Selain itu, diketahui pula bahwa Presiden Jokowi meminta ruang strategis di area publik dan pusat-pusat perdagangan milik swasta diberikan kepada UMKM ketimbang produk impor. Baik itu di pusat perbelanjaan maupun platform perdagangan digital.

Adapun pernyataan Presiden Jokowi ini merupakan bentuk afirmasi peran negara dalam memberi peluang lebih besar kepada produk lokal. Terlebih, saat ini banyak pelaku UMKM produsen produk lokal mengalami penurunan penjualan karena dampak pandemi COVID-19.

Teten menjelaskan, pernyataan Presiden tersebut disampaikan dalam Rapat Kerja Nasional Kementerian Perdagangan di Istana Negara Jakarta. Ia melanjutkan, Presiden Jokowi menekankan perlunya ajakan untuk mencintai produk-produk Indonesia. Bahkan sempat mengatakan tidak cukup cinta produk lokal, tapi juga benci produk-produk dari luar negeri.

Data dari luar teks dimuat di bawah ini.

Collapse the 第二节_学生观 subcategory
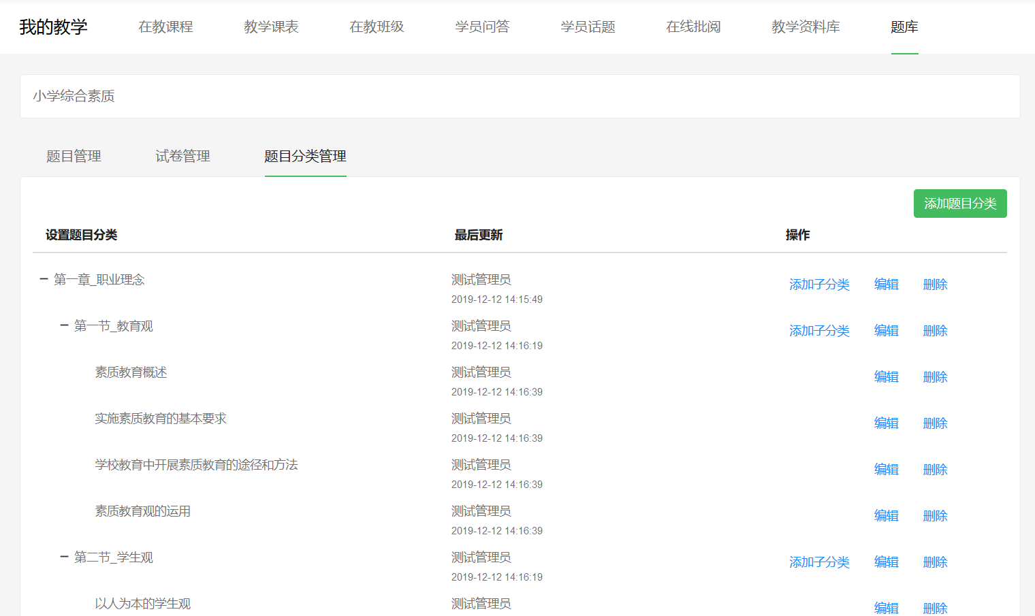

"Presiden menyampaikan hal ini karena beliau menilai masih ada ketidakberpihakan kepada produk lokal UMKM dalam praktik di pusat perbelanjaan maupun perdagangan digital. Presiden mengajak kita membela, melindungi, dan memberdayakan UMKM agar naik kelas," ujar Teten dalam keterangan tertulis, Kamis (4/3/2021).

Teten menambahkan, Presiden Jokowi selalu memikirkan nasib produk lokal setiap kali berkunjung ke pusat perbelanjaan di Jakarta maupun kota-kota besar lainnya. Dalam kunjungannya, Presiden sering melihat lokasi strategis masih dikuasai oleh merek luar yang terkenal.

"Itulah alasan Presiden selalu menyampaikan, kapan merek lokal akan naik kelas kalau di negerinya sendiri tidak diberi tempat terbaik?" lanjut Teten.

Teten menegaskan pernyataan Presiden bukan berarti anti impor. Menurutnya, berdasarkan fakta selama ini kebijakan impor juga tidak menghambat merek asing untuk masuk.

Ia pun menjelaskan, Presiden Jokowi dalam sambutannya menyampaikan bahwa Indonesia bukan bangsa yang menyukai proteksionisme. Sebab, sejarah telah membuktikan bahwa proteksionisme justru merugikan.

"Tetapi kita juga tidak boleh menjadi korban unfair practices dari raksasa digital dunia. Transformasi digital adalah win-win solution bagi semua pihak," tegasnya.

Menurut Teten, keinginan Presiden agar produk lokal mendapat tempat lebih baik adalah praktik yang wajar dilakukan pemerintah di semua negara. Sebab, tidak banyak merek lokal yang sanggup bersaing secara setara dengan merek global dengan dukungan sumber daya yang tidak seimbang.

Ia pun mencontohkan kebijakan di Korea Selatan yang mendongkrak produktivitas produk lokal. Yakni dimulai pada tahun 1970-an dengan memberikan pinjaman murah dan perlindungan persaingan pasar kepada jaringan-jaringan bisnis keluarga yang disebut Chaebol.